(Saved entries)

_ _ _ _

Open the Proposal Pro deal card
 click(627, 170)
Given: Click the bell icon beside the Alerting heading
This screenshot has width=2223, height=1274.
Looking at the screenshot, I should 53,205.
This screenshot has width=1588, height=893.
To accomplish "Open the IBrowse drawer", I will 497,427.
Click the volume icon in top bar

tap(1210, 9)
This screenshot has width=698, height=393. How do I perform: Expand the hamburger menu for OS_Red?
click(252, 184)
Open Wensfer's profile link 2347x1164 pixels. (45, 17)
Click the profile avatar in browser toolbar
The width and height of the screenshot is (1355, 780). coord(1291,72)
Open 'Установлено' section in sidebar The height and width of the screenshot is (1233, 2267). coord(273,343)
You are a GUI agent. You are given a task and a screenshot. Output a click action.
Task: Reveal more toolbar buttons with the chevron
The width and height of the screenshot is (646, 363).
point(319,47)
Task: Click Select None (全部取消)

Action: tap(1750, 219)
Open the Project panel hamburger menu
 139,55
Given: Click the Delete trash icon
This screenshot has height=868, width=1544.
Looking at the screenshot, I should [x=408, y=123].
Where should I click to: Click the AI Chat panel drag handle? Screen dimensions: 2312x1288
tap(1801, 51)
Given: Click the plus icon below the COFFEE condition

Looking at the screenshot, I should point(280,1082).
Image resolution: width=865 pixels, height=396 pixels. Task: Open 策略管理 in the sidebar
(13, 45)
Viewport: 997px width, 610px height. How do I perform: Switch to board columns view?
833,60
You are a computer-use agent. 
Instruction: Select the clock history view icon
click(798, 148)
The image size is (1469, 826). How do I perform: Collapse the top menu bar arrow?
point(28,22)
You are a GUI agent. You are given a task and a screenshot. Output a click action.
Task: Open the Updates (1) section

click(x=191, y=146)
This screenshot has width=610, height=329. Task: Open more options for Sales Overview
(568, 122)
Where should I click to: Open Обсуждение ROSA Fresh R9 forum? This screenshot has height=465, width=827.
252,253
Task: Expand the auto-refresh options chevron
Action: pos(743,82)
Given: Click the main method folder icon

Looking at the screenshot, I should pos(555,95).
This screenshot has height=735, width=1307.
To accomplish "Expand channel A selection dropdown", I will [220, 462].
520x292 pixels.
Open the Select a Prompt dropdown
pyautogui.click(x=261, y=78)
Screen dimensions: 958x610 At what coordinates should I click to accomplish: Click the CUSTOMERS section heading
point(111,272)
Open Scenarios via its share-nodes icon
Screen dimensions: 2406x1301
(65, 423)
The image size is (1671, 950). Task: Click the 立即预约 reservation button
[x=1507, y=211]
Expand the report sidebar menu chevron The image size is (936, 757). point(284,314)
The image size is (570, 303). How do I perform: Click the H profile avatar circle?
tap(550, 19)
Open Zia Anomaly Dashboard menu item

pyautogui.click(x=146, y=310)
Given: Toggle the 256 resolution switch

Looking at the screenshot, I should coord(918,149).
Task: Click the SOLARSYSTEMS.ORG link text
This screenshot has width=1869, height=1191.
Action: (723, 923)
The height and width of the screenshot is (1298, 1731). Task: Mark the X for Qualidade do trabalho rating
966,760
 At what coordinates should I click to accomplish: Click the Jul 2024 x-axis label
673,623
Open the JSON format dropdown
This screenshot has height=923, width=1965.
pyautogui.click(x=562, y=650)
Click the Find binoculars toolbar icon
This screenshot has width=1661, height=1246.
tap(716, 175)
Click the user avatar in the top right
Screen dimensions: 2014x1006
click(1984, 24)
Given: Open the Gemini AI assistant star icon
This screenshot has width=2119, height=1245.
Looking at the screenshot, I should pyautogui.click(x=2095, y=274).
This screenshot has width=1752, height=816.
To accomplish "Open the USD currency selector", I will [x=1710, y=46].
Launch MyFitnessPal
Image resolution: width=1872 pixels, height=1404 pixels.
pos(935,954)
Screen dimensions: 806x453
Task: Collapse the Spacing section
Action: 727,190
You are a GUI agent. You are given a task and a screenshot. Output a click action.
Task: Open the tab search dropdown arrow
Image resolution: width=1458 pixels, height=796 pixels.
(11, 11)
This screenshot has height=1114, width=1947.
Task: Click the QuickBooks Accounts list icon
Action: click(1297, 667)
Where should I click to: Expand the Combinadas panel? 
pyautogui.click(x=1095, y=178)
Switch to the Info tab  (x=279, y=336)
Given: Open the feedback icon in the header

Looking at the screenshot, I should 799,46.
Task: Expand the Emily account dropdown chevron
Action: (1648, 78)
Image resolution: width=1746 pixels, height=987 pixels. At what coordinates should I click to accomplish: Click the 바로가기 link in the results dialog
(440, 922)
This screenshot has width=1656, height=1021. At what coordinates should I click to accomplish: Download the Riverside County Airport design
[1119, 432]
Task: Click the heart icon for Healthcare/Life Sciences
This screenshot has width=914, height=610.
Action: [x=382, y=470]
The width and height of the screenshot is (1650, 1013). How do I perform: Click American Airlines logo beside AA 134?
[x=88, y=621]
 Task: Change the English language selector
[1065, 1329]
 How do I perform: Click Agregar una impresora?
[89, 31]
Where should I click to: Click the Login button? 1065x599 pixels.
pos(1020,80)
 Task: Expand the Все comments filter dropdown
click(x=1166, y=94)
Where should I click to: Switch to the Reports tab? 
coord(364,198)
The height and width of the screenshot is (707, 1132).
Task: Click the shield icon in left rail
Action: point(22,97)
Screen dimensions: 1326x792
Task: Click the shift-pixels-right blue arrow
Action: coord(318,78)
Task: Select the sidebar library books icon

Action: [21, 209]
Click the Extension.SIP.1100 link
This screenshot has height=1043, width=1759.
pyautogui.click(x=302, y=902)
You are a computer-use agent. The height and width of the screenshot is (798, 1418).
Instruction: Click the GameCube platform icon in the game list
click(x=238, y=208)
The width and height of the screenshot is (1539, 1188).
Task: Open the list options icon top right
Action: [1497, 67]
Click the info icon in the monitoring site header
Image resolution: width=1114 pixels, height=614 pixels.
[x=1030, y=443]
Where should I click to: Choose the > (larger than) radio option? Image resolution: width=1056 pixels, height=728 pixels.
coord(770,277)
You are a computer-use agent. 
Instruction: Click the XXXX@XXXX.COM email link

_ _ _ _

What is expected
Set down the entries verbatim, leaving none out.

Solved problem
Open the Proposal Pro deal card
 click(627, 170)
Given: Click the bell icon beside the Alerting heading
This screenshot has width=2223, height=1274.
Looking at the screenshot, I should 53,205.
This screenshot has width=1588, height=893.
To accomplish "Open the IBrowse drawer", I will 497,427.
Click the volume icon in top bar

tap(1210, 9)
This screenshot has width=698, height=393. How do I perform: Expand the hamburger menu for OS_Red?
click(252, 184)
Open Wensfer's profile link 2347x1164 pixels. (45, 17)
Click the profile avatar in browser toolbar
The width and height of the screenshot is (1355, 780). coord(1291,72)
Open 'Установлено' section in sidebar The height and width of the screenshot is (1233, 2267). coord(273,343)
You are a GUI agent. You are given a task and a screenshot. Output a click action.
Task: Reveal more toolbar buttons with the chevron
The width and height of the screenshot is (646, 363).
point(319,47)
Task: Click Select None (全部取消)

Action: tap(1750, 219)
Open the Project panel hamburger menu
 139,55
Given: Click the Delete trash icon
This screenshot has height=868, width=1544.
Looking at the screenshot, I should [x=408, y=123].
Where should I click to: Click the AI Chat panel drag handle? Screen dimensions: 2312x1288
tap(1801, 51)
Given: Click the plus icon below the COFFEE condition

Looking at the screenshot, I should point(280,1082).
Image resolution: width=865 pixels, height=396 pixels. Task: Open 策略管理 in the sidebar
(13, 45)
Viewport: 997px width, 610px height. How do I perform: Switch to board columns view?
833,60
You are a computer-use agent. 
Instruction: Select the clock history view icon
click(798, 148)
The image size is (1469, 826). How do I perform: Collapse the top menu bar arrow?
point(28,22)
You are a GUI agent. You are given a task and a screenshot. Output a click action.
Task: Open the Updates (1) section

click(x=191, y=146)
This screenshot has width=610, height=329. Task: Open more options for Sales Overview
(568, 122)
Where should I click to: Open Обсуждение ROSA Fresh R9 forum? This screenshot has height=465, width=827.
252,253
Task: Expand the auto-refresh options chevron
Action: pos(743,82)
Given: Click the main method folder icon

Looking at the screenshot, I should pos(555,95).
This screenshot has height=735, width=1307.
To accomplish "Expand channel A selection dropdown", I will [220, 462].
520x292 pixels.
Open the Select a Prompt dropdown
pyautogui.click(x=261, y=78)
Screen dimensions: 958x610 At what coordinates should I click to accomplish: Click the CUSTOMERS section heading
point(111,272)
Open Scenarios via its share-nodes icon
Screen dimensions: 2406x1301
(65, 423)
The image size is (1671, 950). Task: Click the 立即预约 reservation button
[x=1507, y=211]
Expand the report sidebar menu chevron The image size is (936, 757). point(284,314)
The image size is (570, 303). How do I perform: Click the H profile avatar circle?
tap(550, 19)
Open Zia Anomaly Dashboard menu item

pyautogui.click(x=146, y=310)
Given: Toggle the 256 resolution switch

Looking at the screenshot, I should coord(918,149).
Task: Click the SOLARSYSTEMS.ORG link text
This screenshot has width=1869, height=1191.
Action: (723, 923)
The height and width of the screenshot is (1298, 1731). Task: Mark the X for Qualidade do trabalho rating
966,760
 At what coordinates should I click to accomplish: Click the Jul 2024 x-axis label
673,623
Open the JSON format dropdown
This screenshot has height=923, width=1965.
pyautogui.click(x=562, y=650)
Click the Find binoculars toolbar icon
This screenshot has width=1661, height=1246.
tap(716, 175)
Click the user avatar in the top right
Screen dimensions: 2014x1006
click(1984, 24)
Given: Open the Gemini AI assistant star icon
This screenshot has width=2119, height=1245.
Looking at the screenshot, I should pyautogui.click(x=2095, y=274).
This screenshot has width=1752, height=816.
To accomplish "Open the USD currency selector", I will [x=1710, y=46].
Launch MyFitnessPal
Image resolution: width=1872 pixels, height=1404 pixels.
pos(935,954)
Screen dimensions: 806x453
Task: Collapse the Spacing section
Action: 727,190
You are a GUI agent. You are given a task and a screenshot. Output a click action.
Task: Open the tab search dropdown arrow
Image resolution: width=1458 pixels, height=796 pixels.
(11, 11)
This screenshot has height=1114, width=1947.
Task: Click the QuickBooks Accounts list icon
Action: click(1297, 667)
Where should I click to: Expand the Combinadas panel? 
pyautogui.click(x=1095, y=178)
Switch to the Info tab  (x=279, y=336)
Given: Open the feedback icon in the header

Looking at the screenshot, I should 799,46.
Task: Expand the Emily account dropdown chevron
Action: (1648, 78)
Image resolution: width=1746 pixels, height=987 pixels. At what coordinates should I click to accomplish: Click the 바로가기 link in the results dialog
(440, 922)
This screenshot has width=1656, height=1021. At what coordinates should I click to accomplish: Download the Riverside County Airport design
[1119, 432]
Task: Click the heart icon for Healthcare/Life Sciences
This screenshot has width=914, height=610.
Action: [x=382, y=470]
The width and height of the screenshot is (1650, 1013). How do I perform: Click American Airlines logo beside AA 134?
[x=88, y=621]
 Task: Change the English language selector
[1065, 1329]
 How do I perform: Click Agregar una impresora?
[89, 31]
Where should I click to: Click the Login button? 1065x599 pixels.
pos(1020,80)
 Task: Expand the Все comments filter dropdown
click(x=1166, y=94)
Where should I click to: Switch to the Reports tab? 
coord(364,198)
The height and width of the screenshot is (707, 1132).
Task: Click the shield icon in left rail
Action: point(22,97)
Screen dimensions: 1326x792
Task: Click the shift-pixels-right blue arrow
Action: coord(318,78)
Task: Select the sidebar library books icon

Action: [21, 209]
Click the Extension.SIP.1100 link
This screenshot has height=1043, width=1759.
pyautogui.click(x=302, y=902)
You are a computer-use agent. The height and width of the screenshot is (798, 1418).
Instruction: Click the GameCube platform icon in the game list
click(x=238, y=208)
The width and height of the screenshot is (1539, 1188).
Task: Open the list options icon top right
Action: [1497, 67]
Click the info icon in the monitoring site header
Image resolution: width=1114 pixels, height=614 pixels.
[x=1030, y=443]
Where should I click to: Choose the > (larger than) radio option? Image resolution: width=1056 pixels, height=728 pixels.
coord(770,277)
You are a computer-use agent. 
Instruction: Click the XXXX@XXXX.COM email link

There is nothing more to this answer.